Lines of data
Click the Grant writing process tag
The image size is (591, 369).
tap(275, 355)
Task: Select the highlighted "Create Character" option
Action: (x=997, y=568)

[TO DO] Edit the lines above so that "Grant writing process" becomes "Budget planning", keeping everything else the same.

[CORRECT OUTPUT]
Click the Budget planning tag
The image size is (591, 369).
tap(275, 355)
Task: Select the highlighted "Create Character" option
Action: (x=997, y=568)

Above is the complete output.